Alice Kim will make her pro debut in the Women’s Flight, which also includes 2013 champ Mari Chun, Kimberly Kim and Britney Yada, who — like Hayashi — will be less than a week removed from Q-School.
The Pro-Am is next Thursday, with the 54-hole tournament Friday-Sunday at the North and South Courses.
The State Open started in 1974 as a revival of the original Hawaiian Open. That tournament began in the 1920s and became a PGA Tour stop in 1965. Ishii is the only golfer to win the Hawaii State Open and Hawaiian Open.
The Hyundai TOC tees off Jan. 7 at Kapalua. Tickets are on sale at pgatour.com, and The Bay and Plantation Course golf shops. Beginning Dec. 15, tickets can also be purchased at Honolua Store and the Honokowai and Kihei (across from Kamaole Park I) ABC stores on Maui.
Kids 18-under, with a ticketed adult, are free, along with members of the military (active duty, retired, reserve) and dependents with valid military ID.
Golf begins at 10 a.m. for the first two rounds and 7:15 a.m. on the weekend.
McLachlin, Garrett Okamura and Shawn Lu will all play the Sony. McLachlin, who was 10th in the 2008 Sony, received a sponsor’s exemption. Okamura won the Aloha Section PGA’s exemption and Lu earned this year’s amateur spot.

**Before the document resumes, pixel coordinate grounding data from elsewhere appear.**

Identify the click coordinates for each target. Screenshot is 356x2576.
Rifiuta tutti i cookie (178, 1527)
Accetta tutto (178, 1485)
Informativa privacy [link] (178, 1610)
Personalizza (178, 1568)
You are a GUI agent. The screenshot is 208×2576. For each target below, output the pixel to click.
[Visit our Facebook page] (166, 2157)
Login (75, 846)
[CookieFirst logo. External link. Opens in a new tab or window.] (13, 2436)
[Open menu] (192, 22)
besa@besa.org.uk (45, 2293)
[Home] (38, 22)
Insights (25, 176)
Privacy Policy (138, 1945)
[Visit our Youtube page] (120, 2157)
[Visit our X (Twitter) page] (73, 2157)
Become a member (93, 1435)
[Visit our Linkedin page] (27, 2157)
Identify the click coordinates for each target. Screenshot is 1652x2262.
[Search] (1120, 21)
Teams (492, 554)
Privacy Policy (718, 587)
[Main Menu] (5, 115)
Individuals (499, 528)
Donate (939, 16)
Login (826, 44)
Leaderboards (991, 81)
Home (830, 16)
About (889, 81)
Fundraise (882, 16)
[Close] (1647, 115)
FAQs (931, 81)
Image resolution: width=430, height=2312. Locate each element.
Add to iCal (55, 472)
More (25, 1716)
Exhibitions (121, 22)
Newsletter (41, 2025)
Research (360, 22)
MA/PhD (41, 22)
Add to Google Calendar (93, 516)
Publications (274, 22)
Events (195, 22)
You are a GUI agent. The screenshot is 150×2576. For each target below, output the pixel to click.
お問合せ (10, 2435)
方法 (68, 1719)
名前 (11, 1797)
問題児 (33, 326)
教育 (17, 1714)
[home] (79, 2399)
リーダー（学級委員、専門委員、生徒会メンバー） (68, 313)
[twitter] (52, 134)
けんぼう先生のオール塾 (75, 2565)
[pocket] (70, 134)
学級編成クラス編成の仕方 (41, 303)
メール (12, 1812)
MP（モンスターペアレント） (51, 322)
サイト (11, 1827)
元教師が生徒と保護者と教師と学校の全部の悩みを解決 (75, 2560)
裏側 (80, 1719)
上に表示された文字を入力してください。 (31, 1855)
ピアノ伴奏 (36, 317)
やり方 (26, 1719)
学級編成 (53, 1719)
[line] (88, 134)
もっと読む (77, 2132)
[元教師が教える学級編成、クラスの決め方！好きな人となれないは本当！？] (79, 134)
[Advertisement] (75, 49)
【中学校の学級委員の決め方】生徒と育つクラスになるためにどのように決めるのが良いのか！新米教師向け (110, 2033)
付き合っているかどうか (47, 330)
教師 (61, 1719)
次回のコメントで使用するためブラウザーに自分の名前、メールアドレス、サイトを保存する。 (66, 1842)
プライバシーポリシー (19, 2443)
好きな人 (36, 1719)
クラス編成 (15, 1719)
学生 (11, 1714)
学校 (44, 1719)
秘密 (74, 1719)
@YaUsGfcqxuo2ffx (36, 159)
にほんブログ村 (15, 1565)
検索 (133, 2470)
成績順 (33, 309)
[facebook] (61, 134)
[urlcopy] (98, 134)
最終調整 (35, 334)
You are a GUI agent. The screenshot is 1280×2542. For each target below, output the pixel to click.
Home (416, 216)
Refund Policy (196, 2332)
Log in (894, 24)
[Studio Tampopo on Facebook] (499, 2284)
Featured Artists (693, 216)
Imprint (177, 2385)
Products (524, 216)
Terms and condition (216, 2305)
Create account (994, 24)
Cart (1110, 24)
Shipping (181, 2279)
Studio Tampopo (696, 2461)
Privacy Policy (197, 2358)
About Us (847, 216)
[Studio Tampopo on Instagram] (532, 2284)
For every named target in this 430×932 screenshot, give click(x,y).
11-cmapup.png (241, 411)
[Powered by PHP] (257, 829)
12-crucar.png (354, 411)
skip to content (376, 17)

Among those on the early provisional list for the Sony are former champions Jimmy Walker, Zach Johnson, Jerry Kelly, Johnson Wagner and Mark Wilson, along with Jim Furyk, Danny Lee, Steven Bowditch, Kevin Kisner, Scott Piercy, Brandt Snedeker, Tony Finau and Fred Funk.
Tickets are also available for the Sony, for $15 a day, at sonyopeninhawaii.com. At the gate, a day pass is $20 and a season badge $50.